◆ **WORK INSTRUCTIONS**
Put the part of the listing below that opens with the line containing "Where should I click to: Open the 0.5" and closes with the line containing "Click the Update cart" into a numbered list, with both of those lines included and any blank lines left out.

◆ **AVAILABLE RECORDS**
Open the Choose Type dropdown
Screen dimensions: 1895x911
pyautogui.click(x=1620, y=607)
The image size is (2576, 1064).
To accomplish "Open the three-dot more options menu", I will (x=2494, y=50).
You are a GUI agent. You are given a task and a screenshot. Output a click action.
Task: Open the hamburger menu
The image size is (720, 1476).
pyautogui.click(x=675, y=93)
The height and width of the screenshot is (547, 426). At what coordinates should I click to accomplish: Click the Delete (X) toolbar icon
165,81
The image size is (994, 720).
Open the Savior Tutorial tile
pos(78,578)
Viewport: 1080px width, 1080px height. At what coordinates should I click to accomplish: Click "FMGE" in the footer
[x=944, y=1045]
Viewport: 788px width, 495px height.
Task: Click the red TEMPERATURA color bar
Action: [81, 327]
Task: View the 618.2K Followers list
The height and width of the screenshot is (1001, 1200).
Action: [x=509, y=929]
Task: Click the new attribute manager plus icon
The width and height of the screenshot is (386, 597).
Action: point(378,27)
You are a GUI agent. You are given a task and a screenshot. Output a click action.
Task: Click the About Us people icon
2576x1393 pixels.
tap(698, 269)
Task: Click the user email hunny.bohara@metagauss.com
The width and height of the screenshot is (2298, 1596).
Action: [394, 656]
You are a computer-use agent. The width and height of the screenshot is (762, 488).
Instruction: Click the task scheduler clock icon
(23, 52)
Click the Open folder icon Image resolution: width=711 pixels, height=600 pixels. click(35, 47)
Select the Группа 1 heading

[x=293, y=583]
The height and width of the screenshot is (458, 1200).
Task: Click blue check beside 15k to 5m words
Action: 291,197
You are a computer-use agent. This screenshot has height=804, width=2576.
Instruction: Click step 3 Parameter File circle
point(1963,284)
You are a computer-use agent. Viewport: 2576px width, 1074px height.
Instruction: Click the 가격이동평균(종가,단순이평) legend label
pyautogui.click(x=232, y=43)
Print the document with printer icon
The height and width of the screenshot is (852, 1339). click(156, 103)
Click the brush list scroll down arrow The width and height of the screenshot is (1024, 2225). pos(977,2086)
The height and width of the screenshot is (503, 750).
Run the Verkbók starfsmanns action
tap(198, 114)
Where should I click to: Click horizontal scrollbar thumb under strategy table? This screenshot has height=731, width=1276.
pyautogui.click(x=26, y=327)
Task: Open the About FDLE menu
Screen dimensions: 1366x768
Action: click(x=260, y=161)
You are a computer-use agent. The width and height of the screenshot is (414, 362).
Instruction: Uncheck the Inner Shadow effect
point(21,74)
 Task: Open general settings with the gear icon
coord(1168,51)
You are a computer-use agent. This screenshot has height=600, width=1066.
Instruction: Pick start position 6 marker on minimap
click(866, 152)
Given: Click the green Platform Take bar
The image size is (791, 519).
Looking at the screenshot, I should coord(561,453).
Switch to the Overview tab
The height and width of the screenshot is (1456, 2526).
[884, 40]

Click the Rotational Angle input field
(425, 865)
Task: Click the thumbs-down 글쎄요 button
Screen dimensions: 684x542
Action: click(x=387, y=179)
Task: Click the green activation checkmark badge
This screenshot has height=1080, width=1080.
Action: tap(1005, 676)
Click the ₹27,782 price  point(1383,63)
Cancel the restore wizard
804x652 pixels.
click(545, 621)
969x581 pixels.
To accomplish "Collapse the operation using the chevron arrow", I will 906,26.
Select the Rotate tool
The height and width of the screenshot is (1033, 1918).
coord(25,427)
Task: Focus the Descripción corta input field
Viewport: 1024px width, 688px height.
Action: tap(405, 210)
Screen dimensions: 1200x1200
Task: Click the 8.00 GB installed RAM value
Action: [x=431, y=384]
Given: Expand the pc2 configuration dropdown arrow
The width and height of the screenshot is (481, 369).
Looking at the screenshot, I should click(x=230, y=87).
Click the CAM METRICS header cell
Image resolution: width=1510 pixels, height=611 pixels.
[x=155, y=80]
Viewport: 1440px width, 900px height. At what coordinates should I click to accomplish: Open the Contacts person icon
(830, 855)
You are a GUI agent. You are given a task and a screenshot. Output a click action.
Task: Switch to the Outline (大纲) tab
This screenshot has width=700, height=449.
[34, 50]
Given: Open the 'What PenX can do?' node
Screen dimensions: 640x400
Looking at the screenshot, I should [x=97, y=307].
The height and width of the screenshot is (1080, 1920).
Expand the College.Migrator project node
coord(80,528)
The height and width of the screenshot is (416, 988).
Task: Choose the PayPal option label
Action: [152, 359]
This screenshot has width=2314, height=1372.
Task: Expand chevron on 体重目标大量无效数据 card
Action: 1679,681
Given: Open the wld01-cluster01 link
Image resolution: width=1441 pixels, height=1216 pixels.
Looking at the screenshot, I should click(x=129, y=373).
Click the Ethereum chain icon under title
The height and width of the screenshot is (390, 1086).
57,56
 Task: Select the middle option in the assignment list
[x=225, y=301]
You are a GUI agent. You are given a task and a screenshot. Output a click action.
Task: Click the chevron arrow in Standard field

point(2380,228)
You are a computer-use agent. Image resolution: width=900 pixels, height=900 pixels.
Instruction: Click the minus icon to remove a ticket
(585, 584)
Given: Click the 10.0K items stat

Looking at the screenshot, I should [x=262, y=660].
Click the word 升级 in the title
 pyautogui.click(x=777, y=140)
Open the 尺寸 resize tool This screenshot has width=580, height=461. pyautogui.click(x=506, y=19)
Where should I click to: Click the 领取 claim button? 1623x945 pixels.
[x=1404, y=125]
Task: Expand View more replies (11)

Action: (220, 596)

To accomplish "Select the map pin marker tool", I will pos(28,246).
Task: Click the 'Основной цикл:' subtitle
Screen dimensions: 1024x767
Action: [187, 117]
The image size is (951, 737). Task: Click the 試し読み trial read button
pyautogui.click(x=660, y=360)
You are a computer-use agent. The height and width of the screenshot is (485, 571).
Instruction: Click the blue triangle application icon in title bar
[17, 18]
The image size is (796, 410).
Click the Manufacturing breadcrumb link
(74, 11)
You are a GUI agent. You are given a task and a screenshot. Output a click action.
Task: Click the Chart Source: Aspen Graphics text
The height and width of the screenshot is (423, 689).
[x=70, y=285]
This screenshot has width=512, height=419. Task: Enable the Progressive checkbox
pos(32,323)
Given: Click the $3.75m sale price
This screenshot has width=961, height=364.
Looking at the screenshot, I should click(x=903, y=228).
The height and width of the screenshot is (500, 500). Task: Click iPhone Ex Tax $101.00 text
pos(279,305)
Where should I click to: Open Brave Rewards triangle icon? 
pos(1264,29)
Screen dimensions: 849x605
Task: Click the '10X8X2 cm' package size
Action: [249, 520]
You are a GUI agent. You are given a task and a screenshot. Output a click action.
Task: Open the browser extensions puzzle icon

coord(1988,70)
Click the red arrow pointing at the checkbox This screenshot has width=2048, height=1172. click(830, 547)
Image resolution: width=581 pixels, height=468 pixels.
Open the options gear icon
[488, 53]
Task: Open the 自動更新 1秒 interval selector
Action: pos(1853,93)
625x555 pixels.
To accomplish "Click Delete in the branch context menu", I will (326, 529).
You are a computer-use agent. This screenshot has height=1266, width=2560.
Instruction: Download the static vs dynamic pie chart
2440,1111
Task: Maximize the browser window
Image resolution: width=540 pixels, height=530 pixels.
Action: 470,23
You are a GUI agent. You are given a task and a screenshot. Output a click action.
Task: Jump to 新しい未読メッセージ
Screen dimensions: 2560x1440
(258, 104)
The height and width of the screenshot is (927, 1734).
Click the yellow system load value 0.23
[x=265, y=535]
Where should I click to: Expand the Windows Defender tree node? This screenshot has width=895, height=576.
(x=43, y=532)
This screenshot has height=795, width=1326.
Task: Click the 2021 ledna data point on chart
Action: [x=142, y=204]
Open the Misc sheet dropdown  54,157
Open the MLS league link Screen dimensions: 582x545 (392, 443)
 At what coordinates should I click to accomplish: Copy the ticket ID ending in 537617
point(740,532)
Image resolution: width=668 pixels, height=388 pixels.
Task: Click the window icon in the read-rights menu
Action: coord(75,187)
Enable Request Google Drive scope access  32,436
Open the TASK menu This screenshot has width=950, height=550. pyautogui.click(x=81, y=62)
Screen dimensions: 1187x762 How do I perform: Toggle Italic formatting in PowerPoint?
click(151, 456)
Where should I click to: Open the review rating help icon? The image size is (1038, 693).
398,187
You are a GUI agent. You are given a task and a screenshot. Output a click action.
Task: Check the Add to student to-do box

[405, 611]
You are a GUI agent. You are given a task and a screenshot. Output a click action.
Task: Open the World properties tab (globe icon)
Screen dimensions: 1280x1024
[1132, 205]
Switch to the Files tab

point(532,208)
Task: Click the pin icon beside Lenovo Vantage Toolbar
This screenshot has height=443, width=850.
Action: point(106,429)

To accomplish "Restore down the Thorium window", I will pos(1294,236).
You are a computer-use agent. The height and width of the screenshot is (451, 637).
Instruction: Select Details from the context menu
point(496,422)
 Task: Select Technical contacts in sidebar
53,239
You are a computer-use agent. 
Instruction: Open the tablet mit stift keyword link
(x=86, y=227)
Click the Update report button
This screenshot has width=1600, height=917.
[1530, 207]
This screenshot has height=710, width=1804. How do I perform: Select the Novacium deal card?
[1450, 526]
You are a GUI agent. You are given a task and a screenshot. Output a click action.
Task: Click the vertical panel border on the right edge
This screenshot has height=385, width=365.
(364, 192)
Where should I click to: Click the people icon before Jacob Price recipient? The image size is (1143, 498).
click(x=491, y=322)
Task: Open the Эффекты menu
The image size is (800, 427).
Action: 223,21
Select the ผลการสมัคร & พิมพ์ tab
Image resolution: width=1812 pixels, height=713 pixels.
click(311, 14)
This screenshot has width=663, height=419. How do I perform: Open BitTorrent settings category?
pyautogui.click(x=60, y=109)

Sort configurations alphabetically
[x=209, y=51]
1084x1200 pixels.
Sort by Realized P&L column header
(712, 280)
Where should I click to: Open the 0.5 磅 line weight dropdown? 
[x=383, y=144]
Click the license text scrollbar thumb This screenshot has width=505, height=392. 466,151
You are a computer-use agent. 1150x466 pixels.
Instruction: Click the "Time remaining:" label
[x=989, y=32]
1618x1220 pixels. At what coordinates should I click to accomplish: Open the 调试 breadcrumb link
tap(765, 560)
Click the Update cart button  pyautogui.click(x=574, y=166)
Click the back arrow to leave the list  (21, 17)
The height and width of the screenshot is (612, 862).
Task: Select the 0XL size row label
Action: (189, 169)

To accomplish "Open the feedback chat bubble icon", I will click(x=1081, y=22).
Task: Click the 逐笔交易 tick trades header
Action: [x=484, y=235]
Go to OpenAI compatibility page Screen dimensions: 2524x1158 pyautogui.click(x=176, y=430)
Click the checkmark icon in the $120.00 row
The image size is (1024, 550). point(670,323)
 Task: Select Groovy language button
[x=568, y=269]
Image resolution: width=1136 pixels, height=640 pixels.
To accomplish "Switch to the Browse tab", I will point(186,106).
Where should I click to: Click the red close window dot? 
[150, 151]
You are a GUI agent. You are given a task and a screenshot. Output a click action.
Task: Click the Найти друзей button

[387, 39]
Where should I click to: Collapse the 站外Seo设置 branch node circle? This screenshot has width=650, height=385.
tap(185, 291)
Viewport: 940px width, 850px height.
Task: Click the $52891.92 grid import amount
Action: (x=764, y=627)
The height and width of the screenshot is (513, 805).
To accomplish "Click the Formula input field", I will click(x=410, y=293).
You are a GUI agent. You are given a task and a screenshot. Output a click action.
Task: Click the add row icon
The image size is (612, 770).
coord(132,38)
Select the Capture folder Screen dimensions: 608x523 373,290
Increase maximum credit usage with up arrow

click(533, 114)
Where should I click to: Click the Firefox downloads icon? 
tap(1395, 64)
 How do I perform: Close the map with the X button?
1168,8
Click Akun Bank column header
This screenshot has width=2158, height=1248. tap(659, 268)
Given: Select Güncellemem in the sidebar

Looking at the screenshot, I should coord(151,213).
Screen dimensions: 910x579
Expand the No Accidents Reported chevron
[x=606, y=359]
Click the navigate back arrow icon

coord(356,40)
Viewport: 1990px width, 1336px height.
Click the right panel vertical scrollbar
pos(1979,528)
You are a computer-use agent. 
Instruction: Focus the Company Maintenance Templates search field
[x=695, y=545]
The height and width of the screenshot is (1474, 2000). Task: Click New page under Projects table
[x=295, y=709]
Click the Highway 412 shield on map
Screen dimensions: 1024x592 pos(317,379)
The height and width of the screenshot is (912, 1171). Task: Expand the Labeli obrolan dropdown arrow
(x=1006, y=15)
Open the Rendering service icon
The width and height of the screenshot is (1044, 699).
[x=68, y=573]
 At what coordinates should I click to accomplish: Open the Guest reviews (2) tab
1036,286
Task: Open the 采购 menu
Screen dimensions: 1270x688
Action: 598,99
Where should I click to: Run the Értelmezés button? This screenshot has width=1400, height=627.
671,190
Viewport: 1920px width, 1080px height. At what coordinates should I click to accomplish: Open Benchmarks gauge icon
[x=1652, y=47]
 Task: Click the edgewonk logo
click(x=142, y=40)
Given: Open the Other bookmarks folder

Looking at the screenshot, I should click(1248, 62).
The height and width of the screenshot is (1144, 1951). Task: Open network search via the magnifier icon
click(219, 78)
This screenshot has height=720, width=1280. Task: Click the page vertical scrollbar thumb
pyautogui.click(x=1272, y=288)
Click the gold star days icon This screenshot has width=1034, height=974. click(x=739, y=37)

◆ **CORRECT ANSWER**
1. Where should I click to: Open the 0.5 磅 line weight dropdown? 
2. [x=383, y=144]
3. Click the license text scrollbar thumb This screenshot has width=505, height=392. 466,151
4. You are a computer-use agent. 1150x466 pixels.
5. Instruction: Click the "Time remaining:" label
6. [x=989, y=32]
7. 1618x1220 pixels. At what coordinates should I click to accomplish: Open the 调试 breadcrumb link
8. tap(765, 560)
9. Click the Update cart button  pyautogui.click(x=574, y=166)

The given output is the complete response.